Une confusion des genres qui coute cher

Posté le 17 décembre 2014 à 16 h 08 min par odestre Commentaires fermés sur Une confusion des genres qui coute cher

480 millions € : c’est le coût estimé de la grève nationale du 15 décembre. Un chiffre qui ne tient même pas compte des trois lundis précédents de grèves tournantes.

Le plan d’action mis en place par les syndicats et tout particulièrement par la FGTB coute donc extrêmement cher aux entreprises et aux citoyens et ne permet pas la moindre avancée.

J’ai la conviction que le FGTB s’est trompée de costume puisqu’elle mène un véritable combat politique et non plus un combat syndical.

L’ordre des choses voudrait que le combat politique soit livré par l’opposition, sur les bancs du Parlement fédéral et qu’en parallèle, des négociations soient menées au sein du groupe des 10 afin que les partenaires sociaux dégagent des compromis sur les modalités d’exécution et pas sur la substance même des mesures.

Ces mesures présentées dans la déclaration de politique générale ont reçu le soutien démocratique nécessaire à leur mise en œuvre. Fort de cet appui, il est évident que le Gouvernement ne fera pas marche arrière puisqu’il a été mis en place pour prendre les décisions qui lui incombent et pour faire preuve de responsabilités.

Le Gouvernement fédéral ne reviendra pas sur le saut d’index dont les fédérations patronales et les organisations internationales saluent la mise en place. Il ne reviendra pas non plus sur le principe de l’allongement des carrières ; un point vital pour la viabilité de la sécurité sociale.

En revanche, l’exécutif est prêt à discuter avec les syndicats sur les modalités d’application de ces décisions ; ce qui en soit est déjà un chantier plus qu’important.

Au cours de ces dernières semaines, à l’image du PS, les syndicats sont tombés dans la démagogie et l’excès.

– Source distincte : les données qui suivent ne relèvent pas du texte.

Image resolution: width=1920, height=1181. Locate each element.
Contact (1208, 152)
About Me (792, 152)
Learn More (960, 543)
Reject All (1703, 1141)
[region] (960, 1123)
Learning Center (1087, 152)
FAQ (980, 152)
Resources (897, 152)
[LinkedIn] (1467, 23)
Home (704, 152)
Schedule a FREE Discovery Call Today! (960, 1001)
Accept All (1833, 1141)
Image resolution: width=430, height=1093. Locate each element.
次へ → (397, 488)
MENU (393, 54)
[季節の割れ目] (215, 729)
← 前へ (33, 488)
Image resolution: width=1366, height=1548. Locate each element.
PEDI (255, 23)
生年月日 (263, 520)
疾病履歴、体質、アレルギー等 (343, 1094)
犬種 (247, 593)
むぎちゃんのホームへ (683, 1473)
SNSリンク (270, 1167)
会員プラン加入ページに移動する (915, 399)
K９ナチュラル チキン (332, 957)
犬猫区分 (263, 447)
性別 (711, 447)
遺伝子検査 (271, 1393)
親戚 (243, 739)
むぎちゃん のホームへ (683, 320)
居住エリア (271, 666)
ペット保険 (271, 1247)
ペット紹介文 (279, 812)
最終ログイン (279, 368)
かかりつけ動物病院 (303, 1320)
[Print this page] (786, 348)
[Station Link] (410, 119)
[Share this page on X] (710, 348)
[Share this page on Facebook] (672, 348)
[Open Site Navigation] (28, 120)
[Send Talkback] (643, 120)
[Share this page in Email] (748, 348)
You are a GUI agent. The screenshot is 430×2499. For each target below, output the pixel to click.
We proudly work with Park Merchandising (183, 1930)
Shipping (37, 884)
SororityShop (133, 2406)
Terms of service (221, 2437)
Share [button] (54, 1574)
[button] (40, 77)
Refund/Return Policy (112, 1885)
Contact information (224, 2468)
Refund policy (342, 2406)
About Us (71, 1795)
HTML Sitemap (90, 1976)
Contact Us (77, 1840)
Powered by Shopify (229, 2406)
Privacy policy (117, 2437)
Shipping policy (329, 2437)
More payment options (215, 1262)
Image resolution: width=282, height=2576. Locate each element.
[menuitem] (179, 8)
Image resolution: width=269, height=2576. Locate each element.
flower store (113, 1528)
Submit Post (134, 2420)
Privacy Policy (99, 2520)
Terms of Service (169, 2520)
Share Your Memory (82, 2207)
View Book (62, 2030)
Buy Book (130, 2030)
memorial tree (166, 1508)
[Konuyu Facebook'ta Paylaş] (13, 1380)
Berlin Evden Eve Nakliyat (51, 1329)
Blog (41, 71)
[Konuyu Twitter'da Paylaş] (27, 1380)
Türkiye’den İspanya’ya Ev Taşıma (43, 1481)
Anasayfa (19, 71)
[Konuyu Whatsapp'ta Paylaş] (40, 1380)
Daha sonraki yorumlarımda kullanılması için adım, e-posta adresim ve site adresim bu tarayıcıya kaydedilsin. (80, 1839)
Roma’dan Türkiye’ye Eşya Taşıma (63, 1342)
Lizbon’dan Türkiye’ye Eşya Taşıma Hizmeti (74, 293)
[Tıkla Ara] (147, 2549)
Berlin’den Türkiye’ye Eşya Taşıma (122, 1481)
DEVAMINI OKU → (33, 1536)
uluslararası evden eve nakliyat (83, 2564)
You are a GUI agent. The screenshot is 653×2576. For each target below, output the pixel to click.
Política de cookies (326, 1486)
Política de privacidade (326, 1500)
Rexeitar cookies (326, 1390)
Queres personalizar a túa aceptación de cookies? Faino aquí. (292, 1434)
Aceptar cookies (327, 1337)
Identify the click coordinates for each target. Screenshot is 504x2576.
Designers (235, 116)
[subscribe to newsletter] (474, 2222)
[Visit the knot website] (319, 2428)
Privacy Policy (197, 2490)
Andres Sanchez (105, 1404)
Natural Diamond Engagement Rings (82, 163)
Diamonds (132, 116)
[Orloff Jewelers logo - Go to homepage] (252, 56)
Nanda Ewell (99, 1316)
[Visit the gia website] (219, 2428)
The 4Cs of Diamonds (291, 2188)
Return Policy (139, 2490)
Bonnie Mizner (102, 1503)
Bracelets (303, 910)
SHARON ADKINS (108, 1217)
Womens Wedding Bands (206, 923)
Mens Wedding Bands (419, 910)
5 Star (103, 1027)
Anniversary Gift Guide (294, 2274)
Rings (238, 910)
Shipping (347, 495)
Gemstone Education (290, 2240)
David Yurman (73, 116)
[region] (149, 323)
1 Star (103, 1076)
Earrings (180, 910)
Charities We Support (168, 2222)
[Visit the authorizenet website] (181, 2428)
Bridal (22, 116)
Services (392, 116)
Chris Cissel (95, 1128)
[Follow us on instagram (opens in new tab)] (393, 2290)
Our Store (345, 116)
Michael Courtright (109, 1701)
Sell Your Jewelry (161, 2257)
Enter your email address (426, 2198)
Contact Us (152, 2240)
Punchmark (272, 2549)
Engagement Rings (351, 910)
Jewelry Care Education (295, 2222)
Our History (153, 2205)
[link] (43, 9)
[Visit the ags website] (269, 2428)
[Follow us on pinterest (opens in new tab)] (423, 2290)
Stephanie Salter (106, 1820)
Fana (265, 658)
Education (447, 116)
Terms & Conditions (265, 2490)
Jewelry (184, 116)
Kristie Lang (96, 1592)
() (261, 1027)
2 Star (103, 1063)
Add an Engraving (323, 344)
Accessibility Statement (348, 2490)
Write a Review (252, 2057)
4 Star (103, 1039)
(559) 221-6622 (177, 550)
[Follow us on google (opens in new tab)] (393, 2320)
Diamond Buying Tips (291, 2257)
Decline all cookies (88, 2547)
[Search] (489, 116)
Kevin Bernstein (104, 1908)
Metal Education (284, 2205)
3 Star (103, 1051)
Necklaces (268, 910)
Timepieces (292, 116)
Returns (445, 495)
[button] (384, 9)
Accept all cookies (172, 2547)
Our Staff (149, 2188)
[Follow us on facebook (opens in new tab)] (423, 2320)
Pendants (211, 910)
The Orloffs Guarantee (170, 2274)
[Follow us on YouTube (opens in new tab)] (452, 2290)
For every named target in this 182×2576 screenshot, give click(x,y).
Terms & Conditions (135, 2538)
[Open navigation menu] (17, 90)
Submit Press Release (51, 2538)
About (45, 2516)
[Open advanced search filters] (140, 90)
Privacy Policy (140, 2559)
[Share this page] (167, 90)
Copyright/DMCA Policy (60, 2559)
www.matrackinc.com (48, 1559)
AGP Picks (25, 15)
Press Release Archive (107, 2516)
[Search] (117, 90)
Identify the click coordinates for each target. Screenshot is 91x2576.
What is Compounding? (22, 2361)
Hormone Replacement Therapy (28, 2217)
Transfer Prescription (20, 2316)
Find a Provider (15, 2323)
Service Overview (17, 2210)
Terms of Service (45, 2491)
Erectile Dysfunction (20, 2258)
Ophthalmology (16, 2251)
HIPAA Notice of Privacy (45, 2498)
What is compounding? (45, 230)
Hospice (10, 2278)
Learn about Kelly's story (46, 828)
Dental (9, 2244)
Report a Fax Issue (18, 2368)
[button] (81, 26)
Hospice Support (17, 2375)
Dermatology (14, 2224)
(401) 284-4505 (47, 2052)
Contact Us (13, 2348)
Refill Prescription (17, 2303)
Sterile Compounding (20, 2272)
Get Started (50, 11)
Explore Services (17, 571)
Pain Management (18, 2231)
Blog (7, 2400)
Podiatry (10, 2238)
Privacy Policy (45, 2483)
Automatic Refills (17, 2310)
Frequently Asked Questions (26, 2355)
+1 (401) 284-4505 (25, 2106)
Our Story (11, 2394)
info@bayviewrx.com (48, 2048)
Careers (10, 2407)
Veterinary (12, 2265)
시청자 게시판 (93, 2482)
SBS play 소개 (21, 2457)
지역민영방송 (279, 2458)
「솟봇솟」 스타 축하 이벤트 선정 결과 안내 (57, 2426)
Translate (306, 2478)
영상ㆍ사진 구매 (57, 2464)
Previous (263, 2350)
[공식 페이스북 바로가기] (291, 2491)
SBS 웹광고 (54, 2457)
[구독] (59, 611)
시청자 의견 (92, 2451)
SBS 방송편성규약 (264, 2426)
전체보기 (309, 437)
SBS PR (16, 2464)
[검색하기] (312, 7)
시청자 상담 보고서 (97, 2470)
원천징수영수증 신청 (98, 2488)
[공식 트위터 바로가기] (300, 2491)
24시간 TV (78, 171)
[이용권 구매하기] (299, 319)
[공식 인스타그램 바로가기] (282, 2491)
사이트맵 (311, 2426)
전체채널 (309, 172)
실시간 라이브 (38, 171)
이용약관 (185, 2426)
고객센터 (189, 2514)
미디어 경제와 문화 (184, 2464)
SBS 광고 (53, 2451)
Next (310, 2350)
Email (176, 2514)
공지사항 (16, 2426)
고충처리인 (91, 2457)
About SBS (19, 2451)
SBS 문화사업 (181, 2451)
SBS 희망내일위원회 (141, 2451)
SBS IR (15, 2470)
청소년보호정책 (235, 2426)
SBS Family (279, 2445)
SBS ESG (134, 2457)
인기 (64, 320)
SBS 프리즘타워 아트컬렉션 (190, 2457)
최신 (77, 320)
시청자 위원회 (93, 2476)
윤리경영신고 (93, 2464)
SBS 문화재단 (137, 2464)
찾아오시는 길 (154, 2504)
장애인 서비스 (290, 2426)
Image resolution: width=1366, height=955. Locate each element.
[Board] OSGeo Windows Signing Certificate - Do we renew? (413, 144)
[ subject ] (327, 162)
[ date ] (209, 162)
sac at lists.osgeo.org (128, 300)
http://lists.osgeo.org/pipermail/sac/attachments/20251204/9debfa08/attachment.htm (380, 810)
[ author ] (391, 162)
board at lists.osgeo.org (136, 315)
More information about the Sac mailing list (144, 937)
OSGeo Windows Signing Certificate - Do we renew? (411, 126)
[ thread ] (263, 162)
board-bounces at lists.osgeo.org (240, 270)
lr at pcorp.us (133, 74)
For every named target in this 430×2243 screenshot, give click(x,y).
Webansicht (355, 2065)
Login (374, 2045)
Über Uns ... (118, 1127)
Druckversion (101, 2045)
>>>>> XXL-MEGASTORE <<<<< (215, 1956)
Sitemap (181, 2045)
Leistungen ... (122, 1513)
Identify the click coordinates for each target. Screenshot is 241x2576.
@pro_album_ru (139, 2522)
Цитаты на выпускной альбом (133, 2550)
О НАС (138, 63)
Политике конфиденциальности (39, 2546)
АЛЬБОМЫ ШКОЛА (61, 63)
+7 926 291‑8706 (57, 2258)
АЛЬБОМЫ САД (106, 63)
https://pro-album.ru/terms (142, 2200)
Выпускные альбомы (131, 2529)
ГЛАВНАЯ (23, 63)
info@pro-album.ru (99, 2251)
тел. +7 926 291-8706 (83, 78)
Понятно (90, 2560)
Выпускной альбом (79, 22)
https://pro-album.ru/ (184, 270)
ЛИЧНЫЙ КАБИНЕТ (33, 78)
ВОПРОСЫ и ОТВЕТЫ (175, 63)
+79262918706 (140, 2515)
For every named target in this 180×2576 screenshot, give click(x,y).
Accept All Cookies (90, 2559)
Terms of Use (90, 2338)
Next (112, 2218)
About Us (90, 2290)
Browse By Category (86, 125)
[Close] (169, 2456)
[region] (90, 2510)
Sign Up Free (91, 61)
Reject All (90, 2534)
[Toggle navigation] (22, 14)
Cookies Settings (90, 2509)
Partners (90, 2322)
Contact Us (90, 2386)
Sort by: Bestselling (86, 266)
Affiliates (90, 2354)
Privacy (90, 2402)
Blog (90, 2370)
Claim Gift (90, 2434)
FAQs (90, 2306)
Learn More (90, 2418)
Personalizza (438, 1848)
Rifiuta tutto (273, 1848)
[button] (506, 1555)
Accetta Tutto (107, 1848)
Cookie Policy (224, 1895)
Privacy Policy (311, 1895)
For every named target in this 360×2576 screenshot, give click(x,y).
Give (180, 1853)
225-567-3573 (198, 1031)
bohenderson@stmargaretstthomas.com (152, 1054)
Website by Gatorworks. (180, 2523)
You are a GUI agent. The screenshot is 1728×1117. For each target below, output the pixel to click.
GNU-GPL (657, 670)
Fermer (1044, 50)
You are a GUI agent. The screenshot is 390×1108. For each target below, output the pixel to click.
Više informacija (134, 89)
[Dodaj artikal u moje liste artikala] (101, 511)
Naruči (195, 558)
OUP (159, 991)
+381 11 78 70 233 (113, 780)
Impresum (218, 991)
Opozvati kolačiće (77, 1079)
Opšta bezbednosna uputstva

Ils ont perdu de vue leur rôle ; perdu de vue la nécessité d’établir un dialogue ; perdu de vue que les avancées se concrétisent autour des tables de négociation et non pas dans la rue.

Seul un dialogue posé peut donner des résultats constructifs. Lorsque l’on empêche les gens d’aller travailler ; lorsqu’on les prive volontairement de ce droit ; lorsqu’on recourt à ce moyen ultime de protestation avant même d’avoir discuté, on se discrédite.

On se discrédite aussi lorsque l’on fait preuve de violence. L’exemple du comportement inqualifiable de la secrétaire régionale du SETCa Namur a marqué les esprits et est symptomatique de la mentalité de certains syndicats.

Non contente d’user de violence, de recourir à la menace, elle l’assume face caméra, minimise les faits et ne comprend même pas où se situe le problème.

Ce syndicalisme archaïque qui recourt à des méthodes quasi mafieuses (menaces et violence) ne peut souffrir la contradiction. C’est le dictat de la pensée unique.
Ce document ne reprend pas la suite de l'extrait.